Data entries:
====================

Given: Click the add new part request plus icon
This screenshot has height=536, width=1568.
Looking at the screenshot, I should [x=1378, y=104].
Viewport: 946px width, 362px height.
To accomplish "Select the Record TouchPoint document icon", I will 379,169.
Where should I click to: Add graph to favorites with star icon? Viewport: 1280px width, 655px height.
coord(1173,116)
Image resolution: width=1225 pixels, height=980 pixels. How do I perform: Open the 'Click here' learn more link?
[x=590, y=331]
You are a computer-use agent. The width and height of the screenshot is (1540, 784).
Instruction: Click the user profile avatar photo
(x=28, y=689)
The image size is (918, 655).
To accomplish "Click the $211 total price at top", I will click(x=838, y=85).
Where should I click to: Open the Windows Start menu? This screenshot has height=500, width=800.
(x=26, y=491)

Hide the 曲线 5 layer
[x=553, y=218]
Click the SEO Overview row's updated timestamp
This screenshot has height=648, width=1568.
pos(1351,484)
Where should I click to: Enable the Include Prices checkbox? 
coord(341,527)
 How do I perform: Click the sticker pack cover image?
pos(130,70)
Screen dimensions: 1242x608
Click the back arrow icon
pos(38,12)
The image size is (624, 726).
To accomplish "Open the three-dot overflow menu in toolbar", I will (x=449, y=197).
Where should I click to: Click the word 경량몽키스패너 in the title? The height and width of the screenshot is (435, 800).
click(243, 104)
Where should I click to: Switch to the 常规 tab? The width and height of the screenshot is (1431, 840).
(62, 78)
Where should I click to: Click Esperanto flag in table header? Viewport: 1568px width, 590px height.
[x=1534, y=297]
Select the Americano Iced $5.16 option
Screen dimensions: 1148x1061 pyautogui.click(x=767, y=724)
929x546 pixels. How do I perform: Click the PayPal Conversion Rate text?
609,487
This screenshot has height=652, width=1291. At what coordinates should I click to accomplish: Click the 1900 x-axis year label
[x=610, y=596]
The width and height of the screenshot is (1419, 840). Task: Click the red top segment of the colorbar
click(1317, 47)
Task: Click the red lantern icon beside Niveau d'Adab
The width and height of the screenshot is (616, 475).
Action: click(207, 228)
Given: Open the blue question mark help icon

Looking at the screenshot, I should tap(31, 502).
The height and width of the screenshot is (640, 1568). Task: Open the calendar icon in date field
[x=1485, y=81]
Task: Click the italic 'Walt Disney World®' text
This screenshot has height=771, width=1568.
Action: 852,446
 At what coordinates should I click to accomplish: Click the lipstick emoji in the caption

====================

- _About this task_: Repeat the records, every one of them, without any deviation.

- _Exercise solution_:
Given: Click the add new part request plus icon
This screenshot has height=536, width=1568.
Looking at the screenshot, I should [x=1378, y=104].
Viewport: 946px width, 362px height.
To accomplish "Select the Record TouchPoint document icon", I will 379,169.
Where should I click to: Add graph to favorites with star icon? Viewport: 1280px width, 655px height.
coord(1173,116)
Image resolution: width=1225 pixels, height=980 pixels. How do I perform: Open the 'Click here' learn more link?
[x=590, y=331]
You are a computer-use agent. The width and height of the screenshot is (1540, 784).
Instruction: Click the user profile avatar photo
(x=28, y=689)
The image size is (918, 655).
To accomplish "Click the $211 total price at top", I will click(x=838, y=85).
Where should I click to: Open the Windows Start menu? This screenshot has height=500, width=800.
(x=26, y=491)

Hide the 曲线 5 layer
[x=553, y=218]
Click the SEO Overview row's updated timestamp
This screenshot has height=648, width=1568.
pos(1351,484)
Where should I click to: Enable the Include Prices checkbox? 
coord(341,527)
 How do I perform: Click the sticker pack cover image?
pos(130,70)
Screen dimensions: 1242x608
Click the back arrow icon
pos(38,12)
The image size is (624, 726).
To accomplish "Open the three-dot overflow menu in toolbar", I will (x=449, y=197).
Where should I click to: Click the word 경량몽키스패너 in the title? The height and width of the screenshot is (435, 800).
click(243, 104)
Where should I click to: Switch to the 常规 tab? The width and height of the screenshot is (1431, 840).
(62, 78)
Where should I click to: Click Esperanto flag in table header? Viewport: 1568px width, 590px height.
[x=1534, y=297]
Select the Americano Iced $5.16 option
Screen dimensions: 1148x1061 pyautogui.click(x=767, y=724)
929x546 pixels. How do I perform: Click the PayPal Conversion Rate text?
609,487
This screenshot has height=652, width=1291. At what coordinates should I click to accomplish: Click the 1900 x-axis year label
[x=610, y=596]
The width and height of the screenshot is (1419, 840). Task: Click the red top segment of the colorbar
click(1317, 47)
Task: Click the red lantern icon beside Niveau d'Adab
The width and height of the screenshot is (616, 475).
Action: click(207, 228)
Given: Open the blue question mark help icon

Looking at the screenshot, I should tap(31, 502).
The height and width of the screenshot is (640, 1568). Task: Open the calendar icon in date field
[x=1485, y=81]
Task: Click the italic 'Walt Disney World®' text
This screenshot has height=771, width=1568.
Action: 852,446
 At what coordinates should I click to accomplish: Click the lipstick emoji in the caption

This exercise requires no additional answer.